* [RECORD SET]
----
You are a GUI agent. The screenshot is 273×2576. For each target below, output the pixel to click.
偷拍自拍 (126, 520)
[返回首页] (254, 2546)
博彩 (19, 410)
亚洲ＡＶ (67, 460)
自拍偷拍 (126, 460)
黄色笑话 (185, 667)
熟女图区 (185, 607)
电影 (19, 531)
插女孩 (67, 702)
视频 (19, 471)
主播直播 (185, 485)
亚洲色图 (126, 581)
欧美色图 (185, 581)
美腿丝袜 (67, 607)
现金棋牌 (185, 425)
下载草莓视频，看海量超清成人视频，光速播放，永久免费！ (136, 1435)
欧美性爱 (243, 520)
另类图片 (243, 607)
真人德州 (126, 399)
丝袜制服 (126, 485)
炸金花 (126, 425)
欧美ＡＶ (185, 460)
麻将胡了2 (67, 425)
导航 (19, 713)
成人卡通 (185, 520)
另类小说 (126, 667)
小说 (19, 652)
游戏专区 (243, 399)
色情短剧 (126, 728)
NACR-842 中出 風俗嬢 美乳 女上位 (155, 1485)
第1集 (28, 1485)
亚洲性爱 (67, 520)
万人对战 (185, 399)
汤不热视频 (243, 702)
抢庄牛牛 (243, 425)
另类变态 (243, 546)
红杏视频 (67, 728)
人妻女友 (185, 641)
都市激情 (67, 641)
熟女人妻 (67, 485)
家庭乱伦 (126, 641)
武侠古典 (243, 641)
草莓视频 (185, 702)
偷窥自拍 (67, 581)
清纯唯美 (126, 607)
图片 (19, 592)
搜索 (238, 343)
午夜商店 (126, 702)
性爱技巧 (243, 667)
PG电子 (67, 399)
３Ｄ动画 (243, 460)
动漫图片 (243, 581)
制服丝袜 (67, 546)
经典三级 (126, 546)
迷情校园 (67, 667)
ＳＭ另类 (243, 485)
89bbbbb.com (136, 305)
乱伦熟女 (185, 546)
----
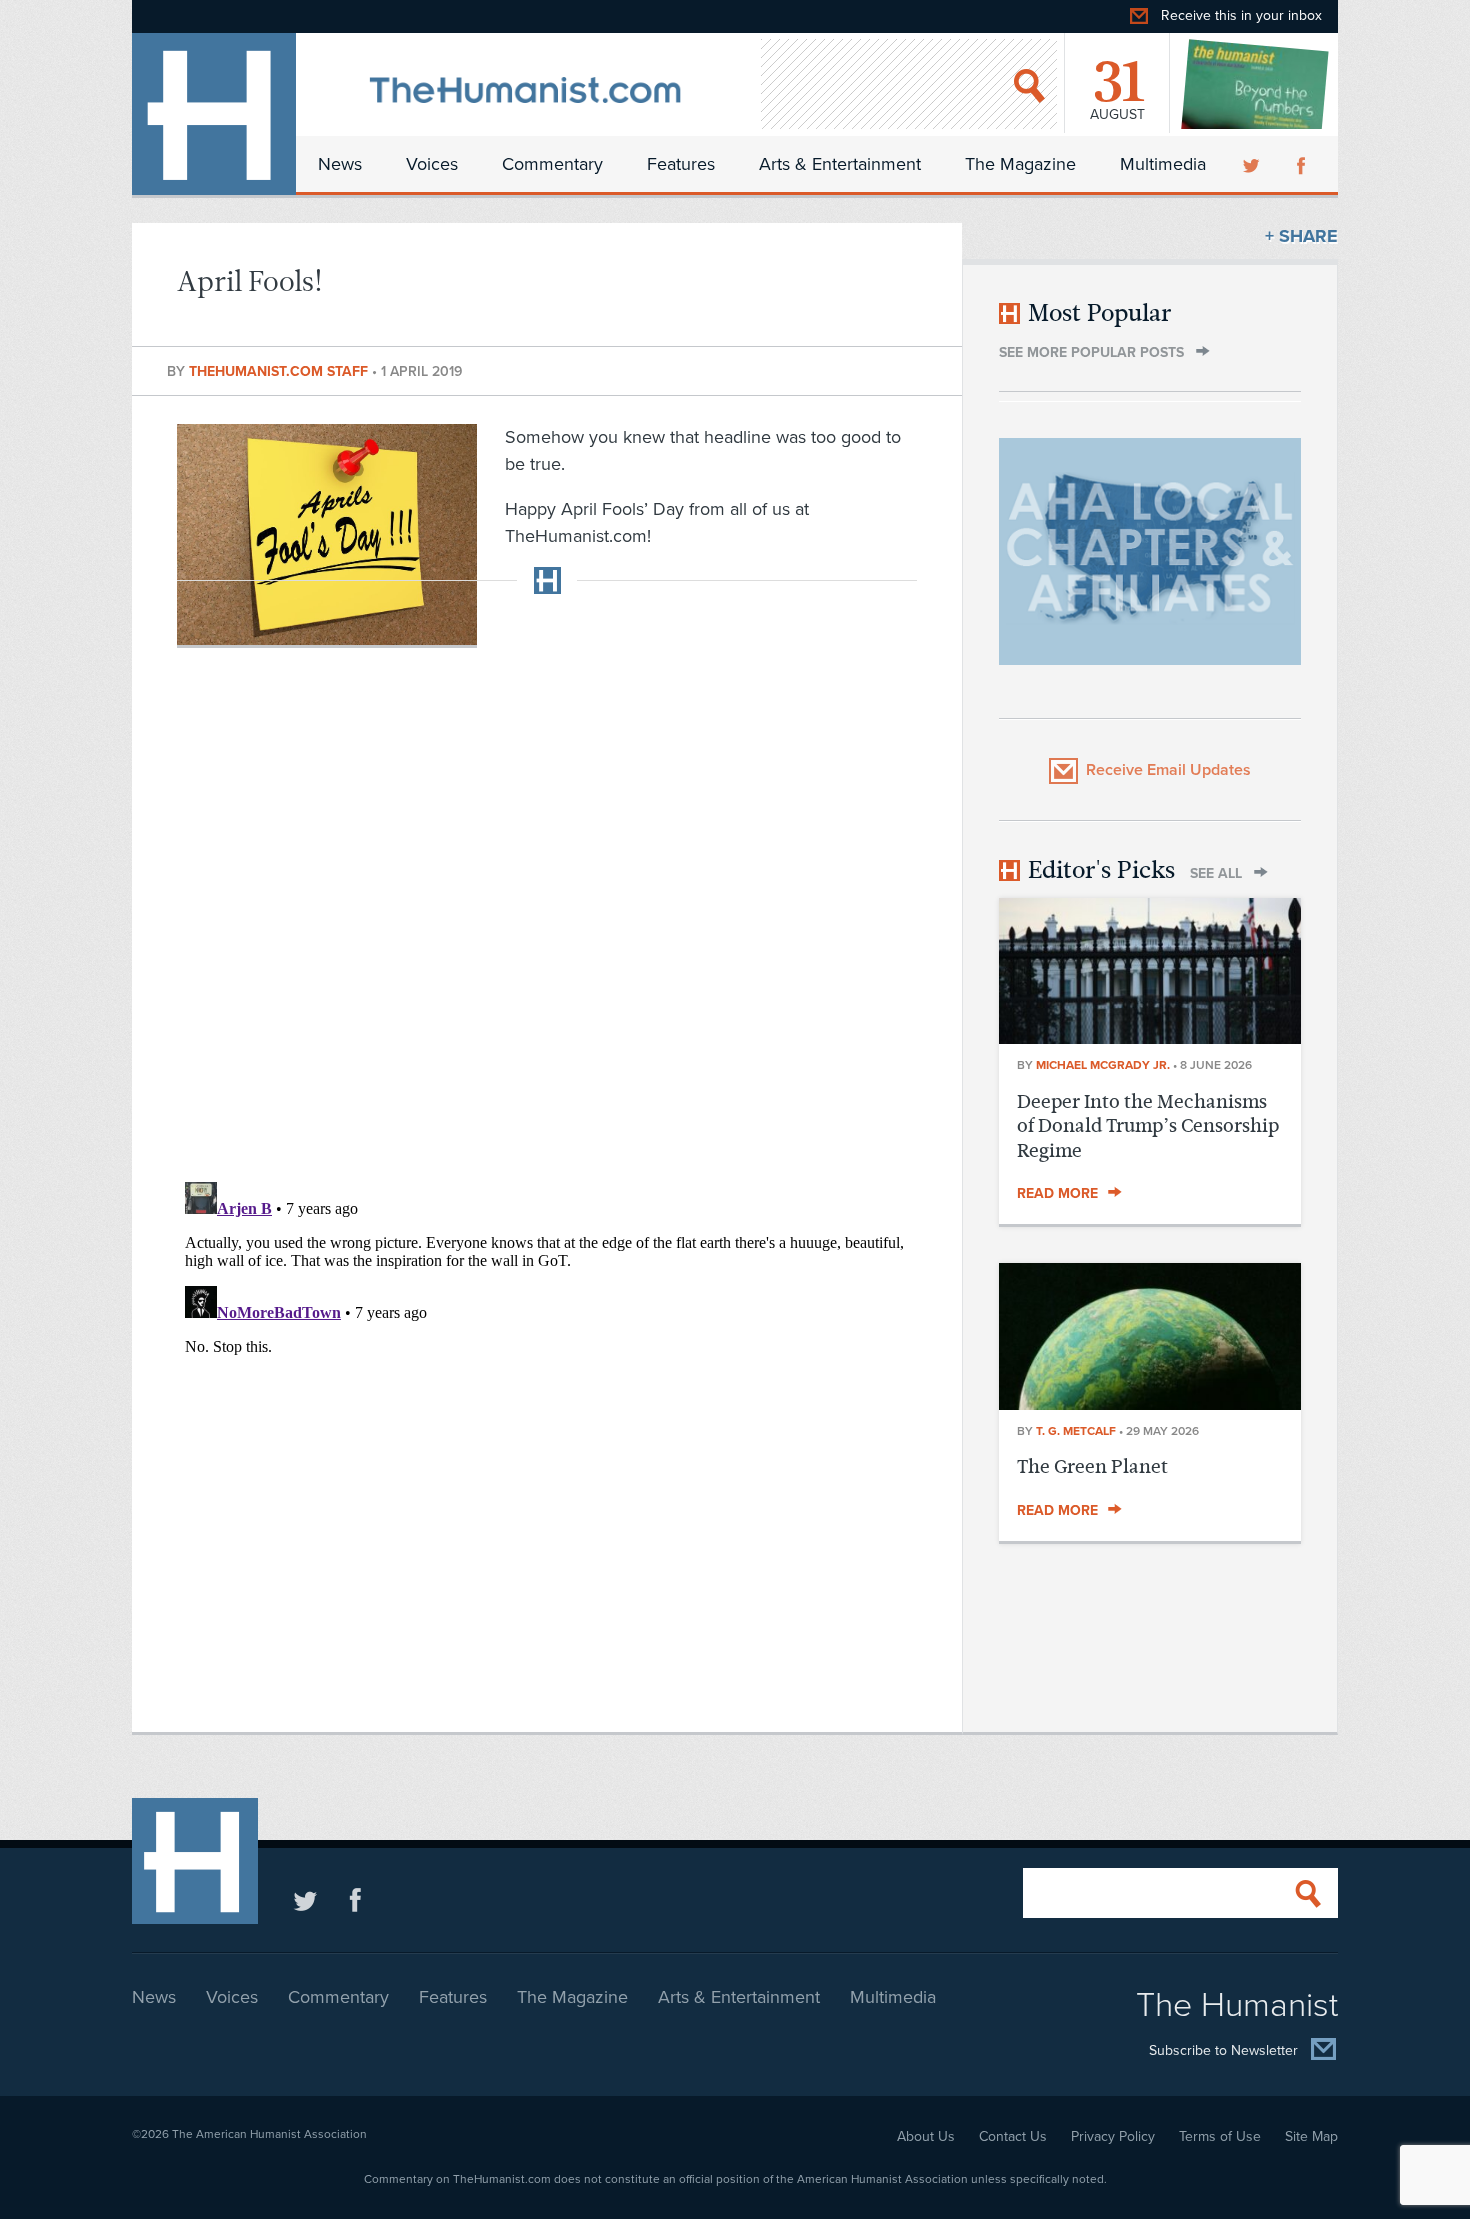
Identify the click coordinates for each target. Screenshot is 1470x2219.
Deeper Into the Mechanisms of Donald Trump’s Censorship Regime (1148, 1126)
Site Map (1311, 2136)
----
* [ASSIGNED TASK] An exact copy of the lines above between the line holding "导航 (19, 713)" and the line holding "乱伦熟女 (185, 546)", inclusive, is the whole answer.

* [SOLUTION TO THE EXERCISE]
导航 (19, 713)
成人卡通 (185, 520)
另类小说 (126, 667)
小说 (19, 652)
游戏专区 (243, 399)
色情短剧 (126, 728)
NACR-842 中出 風俗嬢 美乳 女上位 (155, 1485)
第1集 (28, 1485)
亚洲性爱 (67, 520)
万人对战 (185, 399)
汤不热视频 (243, 702)
抢庄牛牛 (243, 425)
另类变态 (243, 546)
红杏视频 (67, 728)
人妻女友 (185, 641)
都市激情 (67, 641)
熟女人妻 (67, 485)
家庭乱伦 (126, 641)
武侠古典 (243, 641)
草莓视频 (185, 702)
偷窥自拍 (67, 581)
清纯唯美 (126, 607)
图片 (19, 592)
搜索 (238, 343)
午夜商店 (126, 702)
性爱技巧 (243, 667)
PG电子 (67, 399)
３Ｄ动画 (243, 460)
动漫图片 (243, 581)
制服丝袜 (67, 546)
经典三级 (126, 546)
迷情校园 (67, 667)
ＳＭ另类 (243, 485)
89bbbbb.com (136, 305)
乱伦熟女 (185, 546)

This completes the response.